Interparfums übernimmt Parfümlizenzen von David Beckham und Nautica
Das französische Unternehmen Interparfums, das unter anderem die Parfums von Jimmy Choo und Coach herstellt, gab am Donnerstag die Übernahme von zwei weiteren Lizenzen bekannt. Es handelt sich um die Düfte von David Beckham und Nautica.
„Interparfums gab heute den Abschluss einer exklusiven, weltweiten Lizenzvereinbarung mit David Beckham über 20 Jahre bekannt“, heißt es in einer Mitteilung des Konzerns, die in der Nacht von Mittwoch auf Donnerstag veröffentlicht wurde. „Die Vereinbarung umfasst die Kreation, Entwicklung, Produktion und den Vertrieb von Parfums.“
„Ich freue mich sehr, meine Partnerschaft mit Interparfums bekannt zu geben, um meine Parfums langfristig weiterzuentwickeln“, wird der ehemalige englische Fußballspieler in der Mitteilung zitiert. „Mit ihrem weltweit führenden Team werden wir unverwechselbare und zeitlose Produkte schaffen“, fügte er hinzu.
Für diese neue Lizenz erwartet Interparfums in den ersten Jahren einen Jahresumsatz von über 50 Millionen US-Dollar (rund 41,74 Millionen Euro). Ein neuer ‚Signature‘-Duft soll bis Ende 2029 vorgestellt werden.
Der Chef der Authentic Brands Group, dem derzeitigen Eigentümer der Marke David Beckham, erklärte: „Angesichts des unglaublichen Erfolgs, den Interparfums mit den Guess-Parfums hatte, sind wir überzeugt, dass sie dasselbe Maß an Kreativität, Qualität und langfristigem Wert in die Marke Beckham einbringen werden.“
Die Authentic Brands Group besitzt auch die Marke Nautica. Für diese wurde am selben Tag eine Vereinbarung über Kreation, Produktion und Vertrieb der Parfums für 20 Jahre bekannt gegeben. Mit dieser Marke strebt der Konzern in den ersten Jahren einen Jahresumsatz von 70 Millionen US-Dollar an.

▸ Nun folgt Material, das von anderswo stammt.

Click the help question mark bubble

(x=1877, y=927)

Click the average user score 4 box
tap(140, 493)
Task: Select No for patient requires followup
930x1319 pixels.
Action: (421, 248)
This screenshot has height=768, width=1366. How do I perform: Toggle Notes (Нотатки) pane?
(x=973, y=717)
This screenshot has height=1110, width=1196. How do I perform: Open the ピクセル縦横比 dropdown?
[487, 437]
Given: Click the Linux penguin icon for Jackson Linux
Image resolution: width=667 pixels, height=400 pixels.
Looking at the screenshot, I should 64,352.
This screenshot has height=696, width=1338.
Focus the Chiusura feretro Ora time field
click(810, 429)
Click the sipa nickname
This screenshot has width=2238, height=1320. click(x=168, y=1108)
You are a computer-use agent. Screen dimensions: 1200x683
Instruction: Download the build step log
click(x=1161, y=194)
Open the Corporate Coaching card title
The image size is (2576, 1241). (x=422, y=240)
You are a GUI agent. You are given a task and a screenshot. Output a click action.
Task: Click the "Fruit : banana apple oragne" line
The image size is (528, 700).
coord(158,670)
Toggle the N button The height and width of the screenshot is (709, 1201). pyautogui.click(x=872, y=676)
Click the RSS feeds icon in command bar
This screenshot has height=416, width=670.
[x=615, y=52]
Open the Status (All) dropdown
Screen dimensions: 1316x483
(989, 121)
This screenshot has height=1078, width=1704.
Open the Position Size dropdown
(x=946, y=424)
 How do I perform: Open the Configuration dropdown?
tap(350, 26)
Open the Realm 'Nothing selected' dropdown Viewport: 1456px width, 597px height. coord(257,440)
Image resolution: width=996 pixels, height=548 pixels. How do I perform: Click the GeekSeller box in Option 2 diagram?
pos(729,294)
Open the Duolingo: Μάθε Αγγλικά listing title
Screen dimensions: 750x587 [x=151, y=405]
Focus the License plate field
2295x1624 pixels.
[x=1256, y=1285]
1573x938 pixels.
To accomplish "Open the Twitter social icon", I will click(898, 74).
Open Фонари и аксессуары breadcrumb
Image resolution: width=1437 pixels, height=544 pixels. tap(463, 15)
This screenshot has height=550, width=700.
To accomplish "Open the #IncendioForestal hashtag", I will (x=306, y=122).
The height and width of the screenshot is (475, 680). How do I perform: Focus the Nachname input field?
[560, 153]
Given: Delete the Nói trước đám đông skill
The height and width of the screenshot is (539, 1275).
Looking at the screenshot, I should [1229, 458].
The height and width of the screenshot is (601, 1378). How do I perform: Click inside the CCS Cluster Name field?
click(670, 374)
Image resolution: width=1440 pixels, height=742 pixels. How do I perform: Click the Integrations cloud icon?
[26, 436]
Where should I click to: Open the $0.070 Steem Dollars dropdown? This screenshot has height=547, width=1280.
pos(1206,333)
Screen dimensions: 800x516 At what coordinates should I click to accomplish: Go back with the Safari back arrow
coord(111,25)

Die Beträge für den Erwerb der Lizenzen wurden nicht bekannt gegeben.
Am 22. Januar kündigte der Interparfums-Konzern einen Umsatzanstieg für 2025 um 2,1 Prozent auf 899 Millionen Euro an. Trotz der Schwierigkeiten auf dem US-amerikanischen Markt wird eine operative Marge „zwischen 19 und 19,5 Prozent“ erwartet.